The word "blue" marks the lines you need; copy each of them from the data.

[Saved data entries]

________________

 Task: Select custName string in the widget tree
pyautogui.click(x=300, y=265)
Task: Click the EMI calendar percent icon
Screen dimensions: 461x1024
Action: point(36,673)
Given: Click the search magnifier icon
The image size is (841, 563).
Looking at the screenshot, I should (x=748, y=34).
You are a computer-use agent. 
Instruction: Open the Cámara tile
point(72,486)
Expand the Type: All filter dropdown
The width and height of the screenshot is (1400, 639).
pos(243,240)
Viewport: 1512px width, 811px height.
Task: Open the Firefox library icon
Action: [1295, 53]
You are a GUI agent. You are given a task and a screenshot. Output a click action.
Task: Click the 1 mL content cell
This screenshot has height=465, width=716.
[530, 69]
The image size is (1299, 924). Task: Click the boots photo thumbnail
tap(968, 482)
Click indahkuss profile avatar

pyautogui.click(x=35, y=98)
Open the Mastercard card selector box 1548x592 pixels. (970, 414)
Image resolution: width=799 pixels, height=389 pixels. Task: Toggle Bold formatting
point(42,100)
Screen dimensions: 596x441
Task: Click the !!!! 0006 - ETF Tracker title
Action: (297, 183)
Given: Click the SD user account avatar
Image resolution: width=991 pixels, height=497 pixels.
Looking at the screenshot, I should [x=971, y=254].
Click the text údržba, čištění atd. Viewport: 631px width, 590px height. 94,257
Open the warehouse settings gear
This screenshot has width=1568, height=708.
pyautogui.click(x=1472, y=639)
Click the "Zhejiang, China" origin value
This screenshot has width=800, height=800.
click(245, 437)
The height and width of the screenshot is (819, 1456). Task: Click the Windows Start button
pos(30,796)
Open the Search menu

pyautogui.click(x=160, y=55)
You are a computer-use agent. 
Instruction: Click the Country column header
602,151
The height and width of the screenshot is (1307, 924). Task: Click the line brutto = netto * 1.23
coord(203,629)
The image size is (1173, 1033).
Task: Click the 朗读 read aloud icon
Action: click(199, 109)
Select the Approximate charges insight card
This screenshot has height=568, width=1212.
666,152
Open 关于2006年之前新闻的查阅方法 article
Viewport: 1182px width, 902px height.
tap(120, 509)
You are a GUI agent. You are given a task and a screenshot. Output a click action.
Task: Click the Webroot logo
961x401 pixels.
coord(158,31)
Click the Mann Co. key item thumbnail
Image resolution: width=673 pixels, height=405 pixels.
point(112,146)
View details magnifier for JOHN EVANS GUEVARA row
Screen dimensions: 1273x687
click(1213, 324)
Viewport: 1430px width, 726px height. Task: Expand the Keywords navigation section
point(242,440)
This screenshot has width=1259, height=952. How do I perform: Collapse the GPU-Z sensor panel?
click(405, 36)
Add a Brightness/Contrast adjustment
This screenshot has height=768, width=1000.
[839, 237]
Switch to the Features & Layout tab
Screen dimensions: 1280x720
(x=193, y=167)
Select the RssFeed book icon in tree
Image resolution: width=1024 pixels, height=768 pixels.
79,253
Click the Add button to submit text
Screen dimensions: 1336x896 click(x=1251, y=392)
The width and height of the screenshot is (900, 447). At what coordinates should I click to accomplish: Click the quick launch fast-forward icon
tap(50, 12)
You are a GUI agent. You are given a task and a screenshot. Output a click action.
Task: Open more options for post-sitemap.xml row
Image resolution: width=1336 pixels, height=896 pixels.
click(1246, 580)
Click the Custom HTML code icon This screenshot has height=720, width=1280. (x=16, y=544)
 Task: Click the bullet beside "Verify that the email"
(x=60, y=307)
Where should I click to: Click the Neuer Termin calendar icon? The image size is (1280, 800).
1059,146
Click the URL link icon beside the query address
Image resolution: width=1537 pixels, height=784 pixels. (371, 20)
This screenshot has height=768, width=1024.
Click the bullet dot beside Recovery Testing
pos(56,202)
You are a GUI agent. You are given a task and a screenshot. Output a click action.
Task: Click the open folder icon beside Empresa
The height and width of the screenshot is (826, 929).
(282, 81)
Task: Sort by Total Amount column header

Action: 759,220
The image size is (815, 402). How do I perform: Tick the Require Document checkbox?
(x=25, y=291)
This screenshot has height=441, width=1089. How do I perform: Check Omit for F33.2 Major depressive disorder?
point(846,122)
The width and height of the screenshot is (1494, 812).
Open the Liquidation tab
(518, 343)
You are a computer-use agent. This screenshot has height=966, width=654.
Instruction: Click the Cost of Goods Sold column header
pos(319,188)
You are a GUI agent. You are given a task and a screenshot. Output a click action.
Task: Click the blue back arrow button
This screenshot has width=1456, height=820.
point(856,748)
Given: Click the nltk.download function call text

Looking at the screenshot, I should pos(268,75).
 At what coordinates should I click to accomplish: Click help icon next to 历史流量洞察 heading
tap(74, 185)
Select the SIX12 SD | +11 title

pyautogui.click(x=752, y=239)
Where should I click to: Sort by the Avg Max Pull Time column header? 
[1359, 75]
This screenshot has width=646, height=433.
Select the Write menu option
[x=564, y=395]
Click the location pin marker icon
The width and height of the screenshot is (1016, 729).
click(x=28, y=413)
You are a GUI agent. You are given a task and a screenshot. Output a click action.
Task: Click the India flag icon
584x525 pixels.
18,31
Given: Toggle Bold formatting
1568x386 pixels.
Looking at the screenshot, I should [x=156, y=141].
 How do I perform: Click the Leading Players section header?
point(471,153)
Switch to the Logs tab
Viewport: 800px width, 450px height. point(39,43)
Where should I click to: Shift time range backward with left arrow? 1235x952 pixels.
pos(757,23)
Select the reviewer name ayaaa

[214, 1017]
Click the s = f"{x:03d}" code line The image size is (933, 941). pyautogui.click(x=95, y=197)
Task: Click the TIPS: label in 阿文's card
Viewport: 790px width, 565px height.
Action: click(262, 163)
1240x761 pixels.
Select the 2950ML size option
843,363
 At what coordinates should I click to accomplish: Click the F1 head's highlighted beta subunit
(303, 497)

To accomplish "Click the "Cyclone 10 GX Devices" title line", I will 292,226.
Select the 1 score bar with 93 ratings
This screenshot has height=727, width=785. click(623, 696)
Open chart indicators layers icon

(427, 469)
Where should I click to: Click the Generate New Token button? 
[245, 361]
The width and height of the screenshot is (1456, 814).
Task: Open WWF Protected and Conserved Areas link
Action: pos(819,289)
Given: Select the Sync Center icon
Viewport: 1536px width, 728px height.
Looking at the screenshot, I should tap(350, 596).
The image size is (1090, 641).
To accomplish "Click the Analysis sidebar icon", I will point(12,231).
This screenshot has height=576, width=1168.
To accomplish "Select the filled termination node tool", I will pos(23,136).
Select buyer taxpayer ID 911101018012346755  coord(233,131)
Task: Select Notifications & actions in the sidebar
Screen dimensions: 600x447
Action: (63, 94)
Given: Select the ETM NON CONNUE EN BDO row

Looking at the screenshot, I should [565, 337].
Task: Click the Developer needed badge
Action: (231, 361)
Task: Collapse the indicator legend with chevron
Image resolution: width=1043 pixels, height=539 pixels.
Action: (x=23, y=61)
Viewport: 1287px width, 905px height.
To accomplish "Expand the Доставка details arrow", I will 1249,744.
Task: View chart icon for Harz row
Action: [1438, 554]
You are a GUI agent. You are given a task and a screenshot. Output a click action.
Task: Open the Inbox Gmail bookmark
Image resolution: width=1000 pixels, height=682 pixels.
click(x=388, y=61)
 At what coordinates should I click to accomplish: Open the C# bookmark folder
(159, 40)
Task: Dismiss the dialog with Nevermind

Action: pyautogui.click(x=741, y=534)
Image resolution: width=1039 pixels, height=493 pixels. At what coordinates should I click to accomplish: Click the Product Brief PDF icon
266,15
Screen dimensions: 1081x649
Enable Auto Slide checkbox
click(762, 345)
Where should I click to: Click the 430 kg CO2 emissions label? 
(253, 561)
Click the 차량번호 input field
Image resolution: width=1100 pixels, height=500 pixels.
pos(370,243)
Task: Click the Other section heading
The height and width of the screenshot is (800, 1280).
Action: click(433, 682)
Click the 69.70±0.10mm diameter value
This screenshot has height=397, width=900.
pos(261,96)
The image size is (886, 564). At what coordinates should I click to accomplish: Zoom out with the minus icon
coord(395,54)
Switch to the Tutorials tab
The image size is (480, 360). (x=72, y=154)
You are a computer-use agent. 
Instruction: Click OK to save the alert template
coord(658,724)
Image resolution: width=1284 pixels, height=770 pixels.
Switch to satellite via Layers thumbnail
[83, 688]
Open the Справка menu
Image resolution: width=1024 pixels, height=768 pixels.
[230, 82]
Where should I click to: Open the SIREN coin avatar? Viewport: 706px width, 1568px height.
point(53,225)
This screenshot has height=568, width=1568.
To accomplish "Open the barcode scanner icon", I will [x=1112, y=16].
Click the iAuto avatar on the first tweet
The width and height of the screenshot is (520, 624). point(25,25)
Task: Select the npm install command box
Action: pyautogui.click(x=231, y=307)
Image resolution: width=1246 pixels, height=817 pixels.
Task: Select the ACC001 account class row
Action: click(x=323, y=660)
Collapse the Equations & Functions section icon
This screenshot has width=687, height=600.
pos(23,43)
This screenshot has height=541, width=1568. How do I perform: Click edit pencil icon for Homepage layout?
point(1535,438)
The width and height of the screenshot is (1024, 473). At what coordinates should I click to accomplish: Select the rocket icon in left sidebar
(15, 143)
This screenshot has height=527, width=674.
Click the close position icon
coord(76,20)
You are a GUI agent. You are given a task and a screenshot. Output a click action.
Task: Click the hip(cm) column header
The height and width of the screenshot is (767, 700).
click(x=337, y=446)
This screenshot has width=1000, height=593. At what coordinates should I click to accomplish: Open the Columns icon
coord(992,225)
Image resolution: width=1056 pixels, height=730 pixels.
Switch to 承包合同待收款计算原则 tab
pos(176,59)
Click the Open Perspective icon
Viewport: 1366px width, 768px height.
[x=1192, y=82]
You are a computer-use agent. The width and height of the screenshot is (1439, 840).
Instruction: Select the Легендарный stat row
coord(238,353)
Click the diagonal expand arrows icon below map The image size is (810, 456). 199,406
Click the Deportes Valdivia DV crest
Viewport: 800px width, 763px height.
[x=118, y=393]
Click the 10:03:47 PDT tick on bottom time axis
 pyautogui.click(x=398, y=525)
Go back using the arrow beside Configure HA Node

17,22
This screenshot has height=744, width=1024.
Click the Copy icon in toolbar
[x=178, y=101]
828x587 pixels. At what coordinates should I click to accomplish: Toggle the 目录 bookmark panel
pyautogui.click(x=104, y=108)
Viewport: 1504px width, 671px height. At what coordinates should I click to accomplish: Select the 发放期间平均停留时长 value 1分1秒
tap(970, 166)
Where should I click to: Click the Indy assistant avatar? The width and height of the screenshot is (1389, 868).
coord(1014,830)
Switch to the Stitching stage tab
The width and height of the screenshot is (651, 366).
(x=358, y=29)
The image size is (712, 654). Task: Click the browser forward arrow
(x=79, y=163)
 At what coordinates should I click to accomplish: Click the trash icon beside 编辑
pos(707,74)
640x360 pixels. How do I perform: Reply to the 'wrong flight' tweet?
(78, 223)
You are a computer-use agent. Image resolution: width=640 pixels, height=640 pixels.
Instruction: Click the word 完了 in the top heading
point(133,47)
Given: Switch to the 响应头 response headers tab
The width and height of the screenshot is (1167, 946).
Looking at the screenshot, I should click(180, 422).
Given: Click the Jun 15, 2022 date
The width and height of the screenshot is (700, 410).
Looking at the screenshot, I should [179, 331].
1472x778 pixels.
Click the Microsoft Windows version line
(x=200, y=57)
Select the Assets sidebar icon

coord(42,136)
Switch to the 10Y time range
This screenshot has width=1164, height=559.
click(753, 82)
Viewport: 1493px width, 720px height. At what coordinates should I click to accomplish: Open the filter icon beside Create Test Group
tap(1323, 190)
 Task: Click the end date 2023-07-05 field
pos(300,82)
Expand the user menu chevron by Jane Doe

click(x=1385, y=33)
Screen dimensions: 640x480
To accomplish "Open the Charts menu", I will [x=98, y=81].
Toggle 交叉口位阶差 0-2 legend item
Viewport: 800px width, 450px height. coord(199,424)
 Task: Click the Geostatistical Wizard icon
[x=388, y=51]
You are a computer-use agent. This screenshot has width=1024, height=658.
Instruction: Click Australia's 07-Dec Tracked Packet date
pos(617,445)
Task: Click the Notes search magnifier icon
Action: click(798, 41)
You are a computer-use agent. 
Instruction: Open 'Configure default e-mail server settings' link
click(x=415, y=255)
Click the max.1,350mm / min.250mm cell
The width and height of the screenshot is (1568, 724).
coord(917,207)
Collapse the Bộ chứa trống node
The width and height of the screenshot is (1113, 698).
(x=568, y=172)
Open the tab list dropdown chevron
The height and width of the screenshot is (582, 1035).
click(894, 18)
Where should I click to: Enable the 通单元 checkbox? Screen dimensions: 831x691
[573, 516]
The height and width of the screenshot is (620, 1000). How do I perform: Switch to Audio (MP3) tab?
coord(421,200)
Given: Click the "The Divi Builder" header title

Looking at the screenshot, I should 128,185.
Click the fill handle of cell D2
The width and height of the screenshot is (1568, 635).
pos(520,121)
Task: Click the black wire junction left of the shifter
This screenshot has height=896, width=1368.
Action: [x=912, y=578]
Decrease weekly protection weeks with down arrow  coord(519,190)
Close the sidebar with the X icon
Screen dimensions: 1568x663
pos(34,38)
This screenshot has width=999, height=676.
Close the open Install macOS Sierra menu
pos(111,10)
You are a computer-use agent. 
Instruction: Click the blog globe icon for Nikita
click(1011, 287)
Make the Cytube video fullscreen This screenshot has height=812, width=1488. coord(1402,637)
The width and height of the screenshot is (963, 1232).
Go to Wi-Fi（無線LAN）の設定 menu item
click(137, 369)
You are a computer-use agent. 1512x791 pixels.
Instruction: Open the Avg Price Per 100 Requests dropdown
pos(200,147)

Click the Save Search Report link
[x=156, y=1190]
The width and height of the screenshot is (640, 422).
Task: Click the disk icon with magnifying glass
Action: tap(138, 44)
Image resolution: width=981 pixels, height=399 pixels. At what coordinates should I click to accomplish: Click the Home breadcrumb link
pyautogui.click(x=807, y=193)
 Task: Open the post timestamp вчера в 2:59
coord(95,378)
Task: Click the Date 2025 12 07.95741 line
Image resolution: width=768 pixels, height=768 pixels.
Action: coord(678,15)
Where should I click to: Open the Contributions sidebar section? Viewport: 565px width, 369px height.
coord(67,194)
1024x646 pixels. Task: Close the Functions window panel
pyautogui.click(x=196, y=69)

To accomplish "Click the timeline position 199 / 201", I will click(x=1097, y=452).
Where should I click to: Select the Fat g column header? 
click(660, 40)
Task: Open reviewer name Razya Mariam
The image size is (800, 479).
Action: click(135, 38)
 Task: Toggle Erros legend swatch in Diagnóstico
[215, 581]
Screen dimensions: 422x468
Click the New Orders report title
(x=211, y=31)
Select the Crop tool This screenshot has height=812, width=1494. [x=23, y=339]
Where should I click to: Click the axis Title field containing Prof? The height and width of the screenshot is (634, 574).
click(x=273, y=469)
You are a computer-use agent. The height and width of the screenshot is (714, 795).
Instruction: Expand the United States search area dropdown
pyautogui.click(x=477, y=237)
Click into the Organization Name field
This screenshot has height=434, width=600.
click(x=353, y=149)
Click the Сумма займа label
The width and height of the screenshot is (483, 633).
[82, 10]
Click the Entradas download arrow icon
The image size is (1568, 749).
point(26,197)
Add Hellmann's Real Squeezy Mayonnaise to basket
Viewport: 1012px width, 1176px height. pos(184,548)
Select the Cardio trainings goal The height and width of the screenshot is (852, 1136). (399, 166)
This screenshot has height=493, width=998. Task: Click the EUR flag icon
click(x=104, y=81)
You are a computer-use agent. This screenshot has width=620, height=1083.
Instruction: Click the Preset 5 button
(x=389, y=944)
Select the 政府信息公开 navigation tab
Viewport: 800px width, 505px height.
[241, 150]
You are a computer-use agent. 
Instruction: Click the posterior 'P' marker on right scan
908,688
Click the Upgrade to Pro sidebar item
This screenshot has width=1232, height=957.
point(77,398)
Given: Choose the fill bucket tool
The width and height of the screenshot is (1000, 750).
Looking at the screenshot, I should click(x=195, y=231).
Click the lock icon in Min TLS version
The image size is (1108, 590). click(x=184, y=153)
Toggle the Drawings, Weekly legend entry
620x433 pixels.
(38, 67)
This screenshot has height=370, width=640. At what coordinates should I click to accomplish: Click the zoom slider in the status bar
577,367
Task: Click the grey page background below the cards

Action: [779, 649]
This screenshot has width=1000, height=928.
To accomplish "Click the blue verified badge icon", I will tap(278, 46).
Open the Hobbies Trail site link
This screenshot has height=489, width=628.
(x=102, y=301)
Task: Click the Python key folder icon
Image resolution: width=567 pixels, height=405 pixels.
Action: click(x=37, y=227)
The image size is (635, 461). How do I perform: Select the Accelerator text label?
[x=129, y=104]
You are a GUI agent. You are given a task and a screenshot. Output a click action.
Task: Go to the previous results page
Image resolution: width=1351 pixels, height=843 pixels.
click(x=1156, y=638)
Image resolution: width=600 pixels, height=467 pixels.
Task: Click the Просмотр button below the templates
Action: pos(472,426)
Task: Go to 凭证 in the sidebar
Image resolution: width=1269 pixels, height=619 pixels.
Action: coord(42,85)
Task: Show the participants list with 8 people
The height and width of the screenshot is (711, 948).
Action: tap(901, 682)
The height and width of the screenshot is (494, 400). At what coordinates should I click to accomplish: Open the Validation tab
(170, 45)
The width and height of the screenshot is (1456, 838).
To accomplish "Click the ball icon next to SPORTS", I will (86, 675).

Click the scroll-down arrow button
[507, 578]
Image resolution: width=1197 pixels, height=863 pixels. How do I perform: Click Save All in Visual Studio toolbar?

________________

-- Response area --
Task: Click the blue back arrow button
To accomplish "Click the blue verified badge icon", I will tap(278, 46).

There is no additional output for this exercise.